- RECORDS TO USE -
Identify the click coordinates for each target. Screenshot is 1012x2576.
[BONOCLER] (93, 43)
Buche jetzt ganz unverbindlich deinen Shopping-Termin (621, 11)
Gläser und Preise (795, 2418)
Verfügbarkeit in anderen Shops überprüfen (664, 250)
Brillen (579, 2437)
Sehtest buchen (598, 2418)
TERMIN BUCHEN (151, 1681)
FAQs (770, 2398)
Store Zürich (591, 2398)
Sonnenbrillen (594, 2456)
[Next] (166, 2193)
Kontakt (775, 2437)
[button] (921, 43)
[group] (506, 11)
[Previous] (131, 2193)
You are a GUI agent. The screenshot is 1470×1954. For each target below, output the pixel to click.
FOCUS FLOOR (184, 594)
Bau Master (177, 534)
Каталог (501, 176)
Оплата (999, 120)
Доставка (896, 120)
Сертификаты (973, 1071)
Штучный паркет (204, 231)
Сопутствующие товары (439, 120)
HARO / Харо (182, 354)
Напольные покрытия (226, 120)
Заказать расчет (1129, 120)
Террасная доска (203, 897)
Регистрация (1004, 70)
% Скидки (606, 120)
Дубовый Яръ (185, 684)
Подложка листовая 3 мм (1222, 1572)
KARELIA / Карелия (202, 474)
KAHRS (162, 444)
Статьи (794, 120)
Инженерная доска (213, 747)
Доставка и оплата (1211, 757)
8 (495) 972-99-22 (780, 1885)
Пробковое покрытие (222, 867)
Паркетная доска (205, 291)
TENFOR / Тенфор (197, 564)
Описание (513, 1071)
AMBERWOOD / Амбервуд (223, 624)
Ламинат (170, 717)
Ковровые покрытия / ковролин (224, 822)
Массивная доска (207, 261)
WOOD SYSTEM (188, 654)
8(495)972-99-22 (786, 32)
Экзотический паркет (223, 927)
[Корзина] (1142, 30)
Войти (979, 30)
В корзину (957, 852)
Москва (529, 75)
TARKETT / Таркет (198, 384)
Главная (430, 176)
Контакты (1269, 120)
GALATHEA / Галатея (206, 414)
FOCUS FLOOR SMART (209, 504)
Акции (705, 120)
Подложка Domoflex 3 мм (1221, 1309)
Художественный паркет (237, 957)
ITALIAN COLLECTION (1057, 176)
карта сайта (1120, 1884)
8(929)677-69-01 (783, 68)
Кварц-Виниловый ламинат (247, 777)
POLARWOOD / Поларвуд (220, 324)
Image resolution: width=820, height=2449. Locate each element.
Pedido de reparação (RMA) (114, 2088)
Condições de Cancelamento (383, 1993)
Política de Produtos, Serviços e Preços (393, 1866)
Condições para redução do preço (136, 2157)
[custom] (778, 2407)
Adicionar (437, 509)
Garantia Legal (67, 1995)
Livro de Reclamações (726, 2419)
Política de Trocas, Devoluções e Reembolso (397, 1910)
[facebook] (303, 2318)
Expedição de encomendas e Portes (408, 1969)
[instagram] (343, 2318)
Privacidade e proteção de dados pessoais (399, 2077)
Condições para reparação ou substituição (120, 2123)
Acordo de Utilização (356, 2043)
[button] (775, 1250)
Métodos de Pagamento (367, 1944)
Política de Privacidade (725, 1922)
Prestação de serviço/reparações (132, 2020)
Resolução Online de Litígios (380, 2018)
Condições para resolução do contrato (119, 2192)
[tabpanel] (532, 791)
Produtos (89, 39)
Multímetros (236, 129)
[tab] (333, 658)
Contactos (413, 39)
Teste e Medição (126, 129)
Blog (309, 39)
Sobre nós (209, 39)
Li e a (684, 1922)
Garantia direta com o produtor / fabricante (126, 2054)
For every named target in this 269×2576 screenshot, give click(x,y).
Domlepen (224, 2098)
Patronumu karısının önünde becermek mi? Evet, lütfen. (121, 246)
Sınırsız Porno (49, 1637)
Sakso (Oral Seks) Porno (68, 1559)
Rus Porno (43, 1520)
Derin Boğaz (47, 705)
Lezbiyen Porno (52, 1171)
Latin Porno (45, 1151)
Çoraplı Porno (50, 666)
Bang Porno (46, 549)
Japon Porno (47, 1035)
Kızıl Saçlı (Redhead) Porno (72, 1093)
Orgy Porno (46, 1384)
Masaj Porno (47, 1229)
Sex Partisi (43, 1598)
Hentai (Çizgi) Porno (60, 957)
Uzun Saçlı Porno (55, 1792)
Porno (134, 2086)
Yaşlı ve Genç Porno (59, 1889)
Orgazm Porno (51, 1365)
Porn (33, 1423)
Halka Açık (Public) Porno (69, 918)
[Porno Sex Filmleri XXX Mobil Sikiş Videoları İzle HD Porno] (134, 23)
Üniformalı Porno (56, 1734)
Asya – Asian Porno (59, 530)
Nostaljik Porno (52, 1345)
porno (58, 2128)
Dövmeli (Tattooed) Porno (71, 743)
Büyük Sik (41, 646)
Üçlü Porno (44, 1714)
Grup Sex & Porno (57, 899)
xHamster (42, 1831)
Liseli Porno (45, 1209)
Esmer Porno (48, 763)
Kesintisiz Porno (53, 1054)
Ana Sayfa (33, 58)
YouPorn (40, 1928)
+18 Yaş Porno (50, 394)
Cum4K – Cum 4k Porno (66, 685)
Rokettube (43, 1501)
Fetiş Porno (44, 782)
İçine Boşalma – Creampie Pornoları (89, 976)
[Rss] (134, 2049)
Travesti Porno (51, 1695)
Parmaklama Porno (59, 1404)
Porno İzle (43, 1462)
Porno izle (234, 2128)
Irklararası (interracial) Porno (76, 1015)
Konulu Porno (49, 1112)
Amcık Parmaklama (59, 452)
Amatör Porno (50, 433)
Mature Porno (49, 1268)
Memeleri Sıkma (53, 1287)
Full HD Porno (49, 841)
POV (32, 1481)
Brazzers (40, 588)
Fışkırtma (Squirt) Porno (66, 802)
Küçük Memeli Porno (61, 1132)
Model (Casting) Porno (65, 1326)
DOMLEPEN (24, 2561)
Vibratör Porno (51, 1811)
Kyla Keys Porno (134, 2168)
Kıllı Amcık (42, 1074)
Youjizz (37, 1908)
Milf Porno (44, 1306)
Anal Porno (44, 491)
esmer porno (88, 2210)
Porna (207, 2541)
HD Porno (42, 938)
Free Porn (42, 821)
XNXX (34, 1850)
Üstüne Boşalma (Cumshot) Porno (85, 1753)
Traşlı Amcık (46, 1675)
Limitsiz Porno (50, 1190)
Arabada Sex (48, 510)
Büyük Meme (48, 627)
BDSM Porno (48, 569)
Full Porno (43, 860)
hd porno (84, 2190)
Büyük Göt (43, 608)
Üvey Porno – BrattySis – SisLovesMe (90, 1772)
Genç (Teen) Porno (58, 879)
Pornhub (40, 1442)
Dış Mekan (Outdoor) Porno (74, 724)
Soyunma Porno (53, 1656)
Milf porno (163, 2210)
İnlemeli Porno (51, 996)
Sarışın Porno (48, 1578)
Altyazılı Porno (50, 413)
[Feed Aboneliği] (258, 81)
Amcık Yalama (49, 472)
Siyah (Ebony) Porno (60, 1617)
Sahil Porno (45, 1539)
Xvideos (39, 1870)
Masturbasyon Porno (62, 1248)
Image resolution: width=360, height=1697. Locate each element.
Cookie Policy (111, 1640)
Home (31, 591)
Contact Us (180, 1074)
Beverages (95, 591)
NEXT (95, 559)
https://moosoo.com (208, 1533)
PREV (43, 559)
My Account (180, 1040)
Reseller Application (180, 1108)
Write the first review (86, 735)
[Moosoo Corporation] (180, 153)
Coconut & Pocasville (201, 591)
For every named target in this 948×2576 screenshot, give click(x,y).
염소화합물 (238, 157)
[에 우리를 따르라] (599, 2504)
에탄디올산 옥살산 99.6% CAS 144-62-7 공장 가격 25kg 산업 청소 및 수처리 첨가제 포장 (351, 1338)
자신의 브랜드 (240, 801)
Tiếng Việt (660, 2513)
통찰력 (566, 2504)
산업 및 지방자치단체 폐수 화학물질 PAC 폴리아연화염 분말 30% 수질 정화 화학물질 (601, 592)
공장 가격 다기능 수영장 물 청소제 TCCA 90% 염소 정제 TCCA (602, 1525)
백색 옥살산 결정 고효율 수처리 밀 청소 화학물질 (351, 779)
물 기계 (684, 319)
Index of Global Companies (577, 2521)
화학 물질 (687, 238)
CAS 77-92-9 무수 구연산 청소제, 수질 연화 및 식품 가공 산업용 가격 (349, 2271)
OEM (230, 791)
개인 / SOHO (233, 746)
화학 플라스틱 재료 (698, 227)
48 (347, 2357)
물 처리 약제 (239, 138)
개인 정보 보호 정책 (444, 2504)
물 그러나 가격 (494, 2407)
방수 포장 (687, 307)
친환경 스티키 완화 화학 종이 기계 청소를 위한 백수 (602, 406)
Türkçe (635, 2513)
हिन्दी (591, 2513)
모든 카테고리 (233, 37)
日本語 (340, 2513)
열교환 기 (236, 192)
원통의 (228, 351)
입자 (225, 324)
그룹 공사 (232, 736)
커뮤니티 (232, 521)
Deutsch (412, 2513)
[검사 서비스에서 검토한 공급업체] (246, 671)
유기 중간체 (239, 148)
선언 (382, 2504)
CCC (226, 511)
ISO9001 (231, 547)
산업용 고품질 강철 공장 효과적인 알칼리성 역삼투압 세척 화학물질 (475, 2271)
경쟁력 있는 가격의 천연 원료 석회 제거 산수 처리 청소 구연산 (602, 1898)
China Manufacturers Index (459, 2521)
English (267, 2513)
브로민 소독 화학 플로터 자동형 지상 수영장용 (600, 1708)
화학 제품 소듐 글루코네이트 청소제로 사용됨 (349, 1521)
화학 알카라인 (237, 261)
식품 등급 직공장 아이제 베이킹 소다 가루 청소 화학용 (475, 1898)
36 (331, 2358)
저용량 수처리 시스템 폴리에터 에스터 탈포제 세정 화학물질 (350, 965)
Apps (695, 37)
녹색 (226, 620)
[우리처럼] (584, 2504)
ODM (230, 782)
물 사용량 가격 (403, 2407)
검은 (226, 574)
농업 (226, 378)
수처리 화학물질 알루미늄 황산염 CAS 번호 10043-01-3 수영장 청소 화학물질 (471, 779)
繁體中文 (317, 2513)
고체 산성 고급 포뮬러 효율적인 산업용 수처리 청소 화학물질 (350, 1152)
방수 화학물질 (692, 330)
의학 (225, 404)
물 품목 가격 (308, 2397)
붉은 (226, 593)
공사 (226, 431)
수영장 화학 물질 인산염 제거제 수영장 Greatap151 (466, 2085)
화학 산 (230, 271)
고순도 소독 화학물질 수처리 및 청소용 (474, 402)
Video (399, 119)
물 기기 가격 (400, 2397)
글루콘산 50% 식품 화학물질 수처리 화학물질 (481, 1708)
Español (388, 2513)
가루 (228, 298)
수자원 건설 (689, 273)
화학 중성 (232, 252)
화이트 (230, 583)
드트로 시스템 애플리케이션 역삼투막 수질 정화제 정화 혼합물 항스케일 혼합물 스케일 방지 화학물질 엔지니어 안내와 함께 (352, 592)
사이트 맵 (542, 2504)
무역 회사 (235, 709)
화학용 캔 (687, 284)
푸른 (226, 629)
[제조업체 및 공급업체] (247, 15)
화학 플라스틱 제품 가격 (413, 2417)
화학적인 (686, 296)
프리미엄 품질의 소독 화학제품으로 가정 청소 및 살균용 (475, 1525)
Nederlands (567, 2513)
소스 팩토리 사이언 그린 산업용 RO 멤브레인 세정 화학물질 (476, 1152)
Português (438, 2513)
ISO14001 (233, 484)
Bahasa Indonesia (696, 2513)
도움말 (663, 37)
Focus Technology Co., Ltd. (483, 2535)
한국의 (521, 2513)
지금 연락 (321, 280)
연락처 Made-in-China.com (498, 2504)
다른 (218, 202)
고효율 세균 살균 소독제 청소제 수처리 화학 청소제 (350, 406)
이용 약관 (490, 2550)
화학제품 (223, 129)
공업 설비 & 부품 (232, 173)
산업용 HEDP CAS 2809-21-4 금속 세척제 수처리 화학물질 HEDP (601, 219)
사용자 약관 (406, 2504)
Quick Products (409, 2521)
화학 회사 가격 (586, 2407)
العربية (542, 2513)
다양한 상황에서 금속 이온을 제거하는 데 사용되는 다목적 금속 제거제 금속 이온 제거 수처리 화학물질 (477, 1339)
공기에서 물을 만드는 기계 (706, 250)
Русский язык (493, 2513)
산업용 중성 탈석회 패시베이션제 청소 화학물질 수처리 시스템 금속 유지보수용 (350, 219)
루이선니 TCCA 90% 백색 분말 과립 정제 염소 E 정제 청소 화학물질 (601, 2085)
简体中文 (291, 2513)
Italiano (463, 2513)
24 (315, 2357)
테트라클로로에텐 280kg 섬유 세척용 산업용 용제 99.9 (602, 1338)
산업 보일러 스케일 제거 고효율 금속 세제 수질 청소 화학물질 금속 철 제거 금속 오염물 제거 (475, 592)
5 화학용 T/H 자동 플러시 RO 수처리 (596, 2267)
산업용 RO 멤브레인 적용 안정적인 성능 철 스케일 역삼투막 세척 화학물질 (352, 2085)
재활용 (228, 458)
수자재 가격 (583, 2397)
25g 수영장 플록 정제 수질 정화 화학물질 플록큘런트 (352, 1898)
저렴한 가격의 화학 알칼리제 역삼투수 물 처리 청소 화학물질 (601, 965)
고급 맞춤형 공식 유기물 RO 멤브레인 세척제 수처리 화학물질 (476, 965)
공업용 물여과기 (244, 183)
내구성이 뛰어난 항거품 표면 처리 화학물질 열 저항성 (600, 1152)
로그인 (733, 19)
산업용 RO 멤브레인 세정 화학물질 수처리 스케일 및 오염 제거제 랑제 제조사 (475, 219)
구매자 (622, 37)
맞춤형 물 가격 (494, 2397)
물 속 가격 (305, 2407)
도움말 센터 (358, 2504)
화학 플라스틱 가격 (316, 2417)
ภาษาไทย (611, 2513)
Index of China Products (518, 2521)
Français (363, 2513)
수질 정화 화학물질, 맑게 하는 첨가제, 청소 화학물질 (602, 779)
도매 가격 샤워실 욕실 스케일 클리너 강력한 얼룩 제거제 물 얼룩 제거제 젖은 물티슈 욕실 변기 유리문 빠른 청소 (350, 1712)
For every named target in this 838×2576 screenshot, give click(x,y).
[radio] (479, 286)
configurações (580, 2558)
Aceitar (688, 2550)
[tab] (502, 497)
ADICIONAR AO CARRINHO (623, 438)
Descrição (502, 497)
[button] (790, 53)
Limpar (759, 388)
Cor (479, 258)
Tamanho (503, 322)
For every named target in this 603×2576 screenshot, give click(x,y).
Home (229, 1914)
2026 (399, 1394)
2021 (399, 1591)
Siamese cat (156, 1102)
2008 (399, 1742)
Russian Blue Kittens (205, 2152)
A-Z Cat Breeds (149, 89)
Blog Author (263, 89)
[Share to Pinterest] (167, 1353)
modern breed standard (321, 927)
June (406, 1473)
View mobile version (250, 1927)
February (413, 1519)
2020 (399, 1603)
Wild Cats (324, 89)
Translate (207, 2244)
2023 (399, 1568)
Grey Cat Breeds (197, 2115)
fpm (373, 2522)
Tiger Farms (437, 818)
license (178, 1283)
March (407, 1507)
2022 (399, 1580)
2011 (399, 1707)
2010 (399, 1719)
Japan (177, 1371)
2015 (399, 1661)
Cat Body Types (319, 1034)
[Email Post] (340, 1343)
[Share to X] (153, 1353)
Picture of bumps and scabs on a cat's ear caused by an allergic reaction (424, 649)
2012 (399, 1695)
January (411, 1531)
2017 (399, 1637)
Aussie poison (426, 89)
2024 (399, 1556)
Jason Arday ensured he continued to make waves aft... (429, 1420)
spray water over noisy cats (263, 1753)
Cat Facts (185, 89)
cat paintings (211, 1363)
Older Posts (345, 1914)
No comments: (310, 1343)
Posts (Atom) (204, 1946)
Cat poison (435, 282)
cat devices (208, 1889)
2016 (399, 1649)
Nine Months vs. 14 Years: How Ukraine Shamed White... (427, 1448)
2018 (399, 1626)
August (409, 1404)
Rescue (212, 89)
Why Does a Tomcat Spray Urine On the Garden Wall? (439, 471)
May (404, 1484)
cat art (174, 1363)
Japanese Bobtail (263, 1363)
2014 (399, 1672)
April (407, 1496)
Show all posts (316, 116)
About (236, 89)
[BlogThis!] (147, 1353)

- WORK TO COMPLETE -
Return, with no change at all, every line in the entries above from the line containing "재활용 (228, 458)" through the line containing "Rescue (212, 89)".

- ANSWER BOX -
재활용 (228, 458)
수자재 가격 (583, 2397)
25g 수영장 플록 정제 수질 정화 화학물질 플록큘런트 (352, 1898)
저렴한 가격의 화학 알칼리제 역삼투수 물 처리 청소 화학물질 (601, 965)
고급 맞춤형 공식 유기물 RO 멤브레인 세척제 수처리 화학물질 (476, 965)
공업용 물여과기 (244, 183)
내구성이 뛰어난 항거품 표면 처리 화학물질 열 저항성 (600, 1152)
로그인 (733, 19)
산업용 RO 멤브레인 세정 화학물질 수처리 스케일 및 오염 제거제 랑제 제조사 (475, 219)
구매자 (622, 37)
맞춤형 물 가격 (494, 2397)
물 속 가격 (305, 2407)
도움말 센터 (358, 2504)
화학 플라스틱 가격 (316, 2417)
ภาษาไทย (611, 2513)
Index of China Products (518, 2521)
Français (363, 2513)
수질 정화 화학물질, 맑게 하는 첨가제, 청소 화학물질 (602, 779)
도매 가격 샤워실 욕실 스케일 클리너 강력한 얼룩 제거제 물 얼룩 제거제 젖은 물티슈 욕실 변기 유리문 빠른 청소 (350, 1712)
For every named target in this 838×2576 screenshot, give click(x,y).
[radio] (479, 286)
configurações (580, 2558)
Aceitar (688, 2550)
[tab] (502, 497)
ADICIONAR AO CARRINHO (623, 438)
Descrição (502, 497)
[button] (790, 53)
Limpar (759, 388)
Cor (479, 258)
Tamanho (503, 322)
For every named target in this 603×2576 screenshot, give click(x,y).
Home (229, 1914)
2026 (399, 1394)
2021 (399, 1591)
Siamese cat (156, 1102)
2008 (399, 1742)
Russian Blue Kittens (205, 2152)
A-Z Cat Breeds (149, 89)
Blog Author (263, 89)
[Share to Pinterest] (167, 1353)
modern breed standard (321, 927)
June (406, 1473)
View mobile version (250, 1927)
February (413, 1519)
2020 (399, 1603)
Wild Cats (324, 89)
Translate (207, 2244)
2023 (399, 1568)
Grey Cat Breeds (197, 2115)
fpm (373, 2522)
Tiger Farms (437, 818)
license (178, 1283)
March (407, 1507)
2022 (399, 1580)
2011 (399, 1707)
2010 (399, 1719)
Japan (177, 1371)
2015 (399, 1661)
Cat Body Types (319, 1034)
[Email Post] (340, 1343)
[Share to X] (153, 1353)
Picture of bumps and scabs on a cat's ear caused by an allergic reaction (424, 649)
2012 (399, 1695)
January (411, 1531)
2017 (399, 1637)
Aussie poison (426, 89)
2024 (399, 1556)
Jason Arday ensured he continued to make waves aft... (429, 1420)
spray water over noisy cats (263, 1753)
Cat Facts (185, 89)
cat paintings (211, 1363)
Older Posts (345, 1914)
No comments: (310, 1343)
Posts (Atom) (204, 1946)
Cat poison (435, 282)
cat devices (208, 1889)
2016 (399, 1649)
Nine Months vs. 14 Years: How Ukraine Shamed White... (427, 1448)
2018 (399, 1626)
August (409, 1404)
Rescue (212, 89)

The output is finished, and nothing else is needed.